» Entries supplied

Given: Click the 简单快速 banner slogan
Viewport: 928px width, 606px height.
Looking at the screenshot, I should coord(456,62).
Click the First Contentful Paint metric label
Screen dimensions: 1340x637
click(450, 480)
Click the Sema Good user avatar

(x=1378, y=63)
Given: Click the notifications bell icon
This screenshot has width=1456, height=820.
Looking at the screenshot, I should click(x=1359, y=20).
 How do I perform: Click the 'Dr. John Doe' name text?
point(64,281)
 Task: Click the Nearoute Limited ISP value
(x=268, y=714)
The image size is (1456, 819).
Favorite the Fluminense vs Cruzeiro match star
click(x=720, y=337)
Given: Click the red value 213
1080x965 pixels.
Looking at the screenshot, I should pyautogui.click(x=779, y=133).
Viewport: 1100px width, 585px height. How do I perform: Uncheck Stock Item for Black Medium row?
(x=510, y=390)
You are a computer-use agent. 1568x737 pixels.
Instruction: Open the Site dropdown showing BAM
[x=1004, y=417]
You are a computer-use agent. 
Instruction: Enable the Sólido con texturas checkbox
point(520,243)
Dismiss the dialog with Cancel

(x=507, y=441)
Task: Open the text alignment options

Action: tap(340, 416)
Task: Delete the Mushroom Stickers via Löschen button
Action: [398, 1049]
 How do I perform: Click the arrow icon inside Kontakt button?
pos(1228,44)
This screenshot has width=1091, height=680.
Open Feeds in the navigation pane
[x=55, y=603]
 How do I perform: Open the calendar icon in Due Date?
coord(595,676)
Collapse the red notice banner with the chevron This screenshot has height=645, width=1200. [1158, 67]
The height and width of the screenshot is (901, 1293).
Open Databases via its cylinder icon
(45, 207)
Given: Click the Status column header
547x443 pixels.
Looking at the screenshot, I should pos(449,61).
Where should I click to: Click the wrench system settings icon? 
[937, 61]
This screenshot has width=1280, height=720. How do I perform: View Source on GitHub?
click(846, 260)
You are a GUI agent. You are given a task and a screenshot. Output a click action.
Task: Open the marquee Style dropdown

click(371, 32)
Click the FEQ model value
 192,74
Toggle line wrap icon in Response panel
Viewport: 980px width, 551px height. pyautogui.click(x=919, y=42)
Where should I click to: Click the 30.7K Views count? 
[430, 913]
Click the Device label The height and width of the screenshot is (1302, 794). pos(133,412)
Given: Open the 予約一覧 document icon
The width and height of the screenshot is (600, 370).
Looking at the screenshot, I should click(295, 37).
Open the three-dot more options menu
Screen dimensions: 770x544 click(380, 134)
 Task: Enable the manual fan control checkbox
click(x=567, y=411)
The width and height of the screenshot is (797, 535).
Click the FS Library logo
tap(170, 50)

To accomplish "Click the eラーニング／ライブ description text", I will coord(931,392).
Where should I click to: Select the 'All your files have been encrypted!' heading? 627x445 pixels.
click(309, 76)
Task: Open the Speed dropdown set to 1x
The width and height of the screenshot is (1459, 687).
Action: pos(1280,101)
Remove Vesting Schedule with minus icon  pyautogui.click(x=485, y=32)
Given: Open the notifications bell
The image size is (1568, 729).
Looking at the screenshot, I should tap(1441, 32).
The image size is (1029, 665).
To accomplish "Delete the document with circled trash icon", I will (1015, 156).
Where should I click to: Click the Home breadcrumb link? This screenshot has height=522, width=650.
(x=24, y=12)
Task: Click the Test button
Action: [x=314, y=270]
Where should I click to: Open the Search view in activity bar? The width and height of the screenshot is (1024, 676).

» What to produce
Copy all of the rows above word for word, keeping each line in its original order.

» Solution for this exercise
Given: Click the 简单快速 banner slogan
Viewport: 928px width, 606px height.
Looking at the screenshot, I should coord(456,62).
Click the First Contentful Paint metric label
Screen dimensions: 1340x637
click(450, 480)
Click the Sema Good user avatar

(x=1378, y=63)
Given: Click the notifications bell icon
This screenshot has width=1456, height=820.
Looking at the screenshot, I should click(x=1359, y=20).
 How do I perform: Click the 'Dr. John Doe' name text?
point(64,281)
 Task: Click the Nearoute Limited ISP value
(x=268, y=714)
The image size is (1456, 819).
Favorite the Fluminense vs Cruzeiro match star
click(x=720, y=337)
Given: Click the red value 213
1080x965 pixels.
Looking at the screenshot, I should pyautogui.click(x=779, y=133).
Viewport: 1100px width, 585px height. How do I perform: Uncheck Stock Item for Black Medium row?
(x=510, y=390)
You are a computer-use agent. 1568x737 pixels.
Instruction: Open the Site dropdown showing BAM
[x=1004, y=417]
You are a computer-use agent. 
Instruction: Enable the Sólido con texturas checkbox
point(520,243)
Dismiss the dialog with Cancel

(x=507, y=441)
Task: Open the text alignment options

Action: tap(340, 416)
Task: Delete the Mushroom Stickers via Löschen button
Action: [398, 1049]
 How do I perform: Click the arrow icon inside Kontakt button?
pos(1228,44)
This screenshot has width=1091, height=680.
Open Feeds in the navigation pane
[x=55, y=603]
 How do I perform: Open the calendar icon in Due Date?
coord(595,676)
Collapse the red notice banner with the chevron This screenshot has height=645, width=1200. [1158, 67]
The height and width of the screenshot is (901, 1293).
Open Databases via its cylinder icon
(45, 207)
Given: Click the Status column header
547x443 pixels.
Looking at the screenshot, I should pos(449,61).
Where should I click to: Click the wrench system settings icon? 
[937, 61]
This screenshot has width=1280, height=720. How do I perform: View Source on GitHub?
click(846, 260)
You are a GUI agent. You are given a task and a screenshot. Output a click action.
Task: Open the marquee Style dropdown

click(371, 32)
Click the FEQ model value
 192,74
Toggle line wrap icon in Response panel
Viewport: 980px width, 551px height. pyautogui.click(x=919, y=42)
Where should I click to: Click the 30.7K Views count? 
[430, 913]
Click the Device label The height and width of the screenshot is (1302, 794). pos(133,412)
Given: Open the 予約一覧 document icon
The width and height of the screenshot is (600, 370).
Looking at the screenshot, I should click(295, 37).
Open the three-dot more options menu
Screen dimensions: 770x544 click(380, 134)
 Task: Enable the manual fan control checkbox
click(x=567, y=411)
The width and height of the screenshot is (797, 535).
Click the FS Library logo
tap(170, 50)

To accomplish "Click the eラーニング／ライブ description text", I will coord(931,392).
Where should I click to: Select the 'All your files have been encrypted!' heading? 627x445 pixels.
click(309, 76)
Task: Open the Speed dropdown set to 1x
The width and height of the screenshot is (1459, 687).
Action: pos(1280,101)
Remove Vesting Schedule with minus icon  pyautogui.click(x=485, y=32)
Given: Open the notifications bell
The image size is (1568, 729).
Looking at the screenshot, I should tap(1441, 32).
The image size is (1029, 665).
To accomplish "Delete the document with circled trash icon", I will (1015, 156).
Where should I click to: Click the Home breadcrumb link? This screenshot has height=522, width=650.
(x=24, y=12)
Task: Click the Test button
Action: [x=314, y=270]
Where should I click to: Open the Search view in activity bar? The width and height of the screenshot is (1024, 676).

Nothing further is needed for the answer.